Breaking the federal claim law can result to extensive financial penalties depending on the offense committed. Anyone can commit medical fraud ranging from solo ventures to widespread activities by an institution or group. For every false claim or fraud committed the penalty associated is payment of the actual amount stolen in three times and the addition payment of $5500 to $11000 which is a lot of money for any care services. For the state policies such as MMFCA, the consequences can be imprisonment or payment of a fine of approximately $50,000 or in extreme cases both may apply (Kennedy 2019 p45). Under the criminal FCA, 18 U.S.C Section 287, individuals or entities may face criminal charges for submitting false, fictitious, or fraudulent claims. Any person who receives a claim with their right knowledge and decide to remain silent even with their knowledge that it might be wrong may be eligible for the payment of triple the amount or sometimes even with imprisonment.

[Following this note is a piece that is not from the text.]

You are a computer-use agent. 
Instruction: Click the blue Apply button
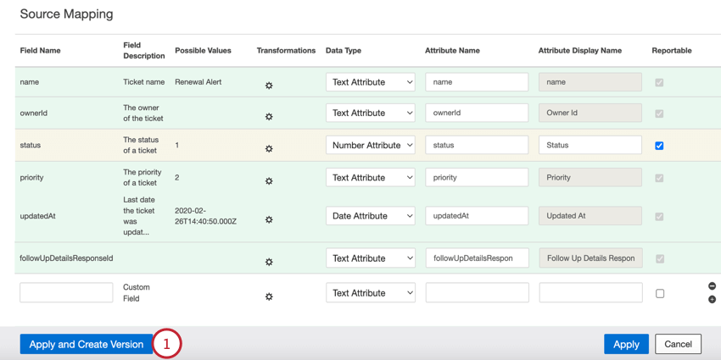coord(626,344)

Although the federal claims act is mainly in support of the hospital and health institutions that provide care, there are other roles that are played by the act. It helps protect the employees who take charge in reporting and providing witness for the cases that have been paid as a result of fraud. Mainly the people who get sentenced or the organizations may choose to take action against the people who report them and that may lead to severe consequences even for those who reported. The employees are protected from cases of harassment and discrimination or suspension for reporting any cases of fraud. Additionally, the employees who report the cases may be paid more in salary plus other incentives and interests. In the case where they lose their jobs because of their acts of honesty, they are reinstated and also receive all forms of compensation for the losses they incurred. Apart from the MMFCA, there are two other forms of federal claims act, the Federal Civil Claims Act of the social security act and the Federal Civil False Claims Act of the United States Code.
References
Dandoy, C. E., Hilden, J. M., Billett, A. L., & Mueller, B. U. (2017). Quality Improvement and Patient Safety Resources. In Patient Safety and Quality in Pediatric Hematology/Oncology and Stem Cell Transplantation (pp. 361-368). Springer, Cham.

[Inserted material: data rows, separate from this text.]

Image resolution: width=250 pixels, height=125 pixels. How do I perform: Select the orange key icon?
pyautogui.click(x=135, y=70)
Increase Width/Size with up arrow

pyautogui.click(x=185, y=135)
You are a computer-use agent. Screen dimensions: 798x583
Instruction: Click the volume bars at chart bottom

Kennedy, P. (2019). Lies and Statistics: Statistical Sampling in Liability Determinations Under the False Claims Act. Stanford Law Review, 71(5).
Krause, J. H. (2017). Reflections on Certification, Interpretation, and the Quest for Fraud That Counts under the False Claims Act. U. Ill. L. Rev., 1811.
Larson, D. B., Donnelly, L. F., Podberesky, D. J., Merrow, A. C., Sharpe Jr, R. E., & Kruskal, J. B. (2016). Peer feedback, learning, and improvement: answering the call of the Institute of Medicine report on diagnostic error. Radiology, 283(1), 231-241.
Ogrinc, G., Davies, L., Goodman, D., Batalden, P., Davidoff, F., & Stevens, D. (2015). SQUIRE 2.0 (Standards for QUality Improvement Reporting Excellence): revised publication guidelines from a detailed consensus process. The Journal of Continuing Education in Nursing, 46(11), 501-507.
Salcido, R., & Rubin, E. (2016). What Extrapolation Could Mean for Your Practice: A Legal Overview of Statistical Sampling in Overpayment and False Claims Act Cases. Chest, 149(6), 1566-1570.